:: Source records ::
'''

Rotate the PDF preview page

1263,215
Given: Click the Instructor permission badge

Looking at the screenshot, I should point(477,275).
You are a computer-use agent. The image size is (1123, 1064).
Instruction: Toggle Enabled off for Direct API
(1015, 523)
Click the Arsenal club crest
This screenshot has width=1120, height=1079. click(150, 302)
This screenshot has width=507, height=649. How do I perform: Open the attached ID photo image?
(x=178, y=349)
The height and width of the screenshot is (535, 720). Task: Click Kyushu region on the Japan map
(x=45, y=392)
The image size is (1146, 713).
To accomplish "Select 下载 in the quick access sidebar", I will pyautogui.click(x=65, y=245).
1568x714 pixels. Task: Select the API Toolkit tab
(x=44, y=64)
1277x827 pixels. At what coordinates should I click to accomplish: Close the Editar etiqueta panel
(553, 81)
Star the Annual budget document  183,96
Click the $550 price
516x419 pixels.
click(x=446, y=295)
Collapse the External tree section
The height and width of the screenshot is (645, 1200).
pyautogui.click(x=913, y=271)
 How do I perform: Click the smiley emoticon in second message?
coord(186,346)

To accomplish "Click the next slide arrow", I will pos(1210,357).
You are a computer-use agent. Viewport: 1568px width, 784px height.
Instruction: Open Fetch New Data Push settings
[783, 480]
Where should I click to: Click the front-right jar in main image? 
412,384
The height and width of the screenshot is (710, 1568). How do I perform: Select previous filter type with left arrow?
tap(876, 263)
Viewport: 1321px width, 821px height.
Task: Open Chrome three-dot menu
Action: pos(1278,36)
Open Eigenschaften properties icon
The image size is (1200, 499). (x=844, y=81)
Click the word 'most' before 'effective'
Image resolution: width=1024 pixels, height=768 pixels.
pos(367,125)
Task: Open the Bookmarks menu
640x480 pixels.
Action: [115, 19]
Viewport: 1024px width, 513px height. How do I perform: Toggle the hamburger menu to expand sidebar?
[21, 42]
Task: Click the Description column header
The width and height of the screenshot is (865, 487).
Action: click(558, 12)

'''

:: Work to be completed ::
Give the listing again in its entirety, exactly as written.

:: Expected output ::
Rotate the PDF preview page

1263,215
Given: Click the Instructor permission badge

Looking at the screenshot, I should point(477,275).
You are a computer-use agent. The image size is (1123, 1064).
Instruction: Toggle Enabled off for Direct API
(1015, 523)
Click the Arsenal club crest
This screenshot has width=1120, height=1079. click(150, 302)
This screenshot has width=507, height=649. How do I perform: Open the attached ID photo image?
(x=178, y=349)
The height and width of the screenshot is (535, 720). Task: Click Kyushu region on the Japan map
(x=45, y=392)
The image size is (1146, 713).
To accomplish "Select 下载 in the quick access sidebar", I will pyautogui.click(x=65, y=245).
1568x714 pixels. Task: Select the API Toolkit tab
(x=44, y=64)
1277x827 pixels. At what coordinates should I click to accomplish: Close the Editar etiqueta panel
(553, 81)
Star the Annual budget document  183,96
Click the $550 price
516x419 pixels.
click(x=446, y=295)
Collapse the External tree section
The height and width of the screenshot is (645, 1200).
pyautogui.click(x=913, y=271)
 How do I perform: Click the smiley emoticon in second message?
coord(186,346)

To accomplish "Click the next slide arrow", I will pos(1210,357).
You are a computer-use agent. Viewport: 1568px width, 784px height.
Instruction: Open Fetch New Data Push settings
[783, 480]
Where should I click to: Click the front-right jar in main image? 
412,384
The height and width of the screenshot is (710, 1568). How do I perform: Select previous filter type with left arrow?
tap(876, 263)
Viewport: 1321px width, 821px height.
Task: Open Chrome three-dot menu
Action: pos(1278,36)
Open Eigenschaften properties icon
The image size is (1200, 499). (x=844, y=81)
Click the word 'most' before 'effective'
Image resolution: width=1024 pixels, height=768 pixels.
pos(367,125)
Task: Open the Bookmarks menu
640x480 pixels.
Action: [115, 19]
Viewport: 1024px width, 513px height. How do I perform: Toggle the hamburger menu to expand sidebar?
[21, 42]
Task: Click the Description column header
The width and height of the screenshot is (865, 487).
Action: click(558, 12)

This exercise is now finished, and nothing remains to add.